Grandmothers

I just found out that my co-worker’s grandmother just died. She was – understandably – wrecked and had to leave work. Today, we are all sharing thoughts with her to show support and it got me thinking about my own grandmothers and what I learned from them:

  1. Always have a good time. My maternal grandmother was a party girl – my earliest memories of her revolve around entertaining: hams, turkeys, bloody marys, smoking and swing music. While my mother has a different view of things, to me it was always an environment of joy, celebration and friendship. The warmth she exuded while entertaining was the same whether the house was full of people or just the two of us. Either way, she taught me that it’s important to have fun with the people you love.
  2. If all else fails, make fudge. My paternal grandmother was not the warm and fuzzy type. She was serious, cranky and distant…we had very little in common. But we still managed to connect on a very basic level: she made the best fudge ever. She may not have been able to hug and snuggle me, but that fudge let me know how much she loved me. (That and her mac ‘n cheese…yum…)
  3. A place of refuge. When I was in college, times were tough for my family; we were going through a lot.
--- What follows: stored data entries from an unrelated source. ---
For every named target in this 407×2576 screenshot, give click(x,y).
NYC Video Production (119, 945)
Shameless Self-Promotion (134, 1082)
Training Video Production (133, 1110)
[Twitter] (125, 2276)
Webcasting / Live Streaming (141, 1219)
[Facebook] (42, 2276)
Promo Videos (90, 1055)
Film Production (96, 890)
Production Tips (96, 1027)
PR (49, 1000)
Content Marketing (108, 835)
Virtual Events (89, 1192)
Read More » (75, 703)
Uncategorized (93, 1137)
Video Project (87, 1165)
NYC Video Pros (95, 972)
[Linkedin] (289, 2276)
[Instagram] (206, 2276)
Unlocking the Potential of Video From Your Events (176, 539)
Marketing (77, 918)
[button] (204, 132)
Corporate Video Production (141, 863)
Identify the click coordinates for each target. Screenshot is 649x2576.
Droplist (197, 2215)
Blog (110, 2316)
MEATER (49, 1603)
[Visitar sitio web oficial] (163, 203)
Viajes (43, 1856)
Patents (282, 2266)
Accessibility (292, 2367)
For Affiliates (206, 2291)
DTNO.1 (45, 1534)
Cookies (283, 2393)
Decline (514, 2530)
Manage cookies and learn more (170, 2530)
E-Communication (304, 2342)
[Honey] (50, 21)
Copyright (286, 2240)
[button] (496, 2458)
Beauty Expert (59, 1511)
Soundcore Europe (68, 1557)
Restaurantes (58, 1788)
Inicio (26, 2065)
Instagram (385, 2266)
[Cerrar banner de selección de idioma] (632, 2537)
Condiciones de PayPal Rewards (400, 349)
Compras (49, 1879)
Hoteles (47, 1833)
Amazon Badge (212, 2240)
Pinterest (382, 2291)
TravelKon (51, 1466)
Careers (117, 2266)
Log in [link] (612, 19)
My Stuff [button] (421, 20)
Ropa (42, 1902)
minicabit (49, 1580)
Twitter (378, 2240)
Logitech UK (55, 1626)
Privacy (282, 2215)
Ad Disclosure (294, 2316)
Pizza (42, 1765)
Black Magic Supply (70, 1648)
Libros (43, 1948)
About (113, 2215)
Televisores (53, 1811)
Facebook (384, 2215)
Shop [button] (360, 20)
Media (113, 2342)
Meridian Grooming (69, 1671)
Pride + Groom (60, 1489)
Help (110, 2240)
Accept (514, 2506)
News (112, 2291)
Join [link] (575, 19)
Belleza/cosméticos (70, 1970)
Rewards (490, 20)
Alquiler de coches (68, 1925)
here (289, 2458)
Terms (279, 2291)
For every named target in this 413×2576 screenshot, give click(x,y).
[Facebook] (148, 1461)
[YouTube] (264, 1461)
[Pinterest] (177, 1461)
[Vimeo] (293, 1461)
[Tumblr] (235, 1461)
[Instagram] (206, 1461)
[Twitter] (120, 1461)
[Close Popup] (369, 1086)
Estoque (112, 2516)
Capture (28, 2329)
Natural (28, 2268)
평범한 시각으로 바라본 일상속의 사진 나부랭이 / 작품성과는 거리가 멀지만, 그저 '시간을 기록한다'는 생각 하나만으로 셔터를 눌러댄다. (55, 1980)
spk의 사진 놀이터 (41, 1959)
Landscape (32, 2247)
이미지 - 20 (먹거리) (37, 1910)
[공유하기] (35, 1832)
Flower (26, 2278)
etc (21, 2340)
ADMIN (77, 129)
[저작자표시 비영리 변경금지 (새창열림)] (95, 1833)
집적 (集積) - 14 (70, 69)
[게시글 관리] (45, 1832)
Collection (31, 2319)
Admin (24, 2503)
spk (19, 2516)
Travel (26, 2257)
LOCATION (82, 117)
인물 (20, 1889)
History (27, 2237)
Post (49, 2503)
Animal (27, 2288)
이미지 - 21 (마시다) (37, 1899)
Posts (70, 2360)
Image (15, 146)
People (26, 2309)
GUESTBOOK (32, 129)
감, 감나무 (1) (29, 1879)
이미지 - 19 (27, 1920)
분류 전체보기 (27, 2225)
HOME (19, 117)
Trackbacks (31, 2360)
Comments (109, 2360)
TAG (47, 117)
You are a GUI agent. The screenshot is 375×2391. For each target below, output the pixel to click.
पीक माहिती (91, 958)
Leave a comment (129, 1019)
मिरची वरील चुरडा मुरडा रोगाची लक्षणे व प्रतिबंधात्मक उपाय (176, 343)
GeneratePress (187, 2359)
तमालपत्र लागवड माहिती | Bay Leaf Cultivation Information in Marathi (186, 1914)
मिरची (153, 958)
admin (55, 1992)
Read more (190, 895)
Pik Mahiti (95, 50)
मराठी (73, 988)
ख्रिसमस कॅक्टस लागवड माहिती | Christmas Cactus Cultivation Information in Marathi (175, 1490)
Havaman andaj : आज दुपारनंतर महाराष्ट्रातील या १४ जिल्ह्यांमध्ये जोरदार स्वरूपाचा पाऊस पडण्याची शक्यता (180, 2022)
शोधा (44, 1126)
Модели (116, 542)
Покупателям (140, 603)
I didn’t know or understand the extent of things, but I did know that my parents had a series of difficult decisions and there was a lot of stress. My grandmother stepped in with the option for me to live with her. She wasn’t one for heart-to-hearts, but she offered me a place to decompress and process in peace.
  4. Music is important. With both grandmothers, music played a role in our relationships. At both houses, there was always music in the background (my paternal grandfather was a drummer in a Dixieland band). When we would arrive at my grandmother’s house, she would direct us upstairs to “put on your suits” and go get into the pool – she had an old “boom box” that she’d put in the window from the kitchen and blast swing music while we swam. They were both one-woman audiences for all our shows and musicals. They taught me songs that I sing to my own children.

I am under no delusion that my grandmothers were perfect, or that they were even good mothers. But they were important people in my life, people who offered support, guidance, a way out and love…to me, they are wonderful foundational pieces of my childhood and my adulthood. I thank them for all they were capable of giving and for giving it – I think that might be the most important lesson: giving something is better than giving nothing…the smallest things can end up being bigger than you’d ever think possible!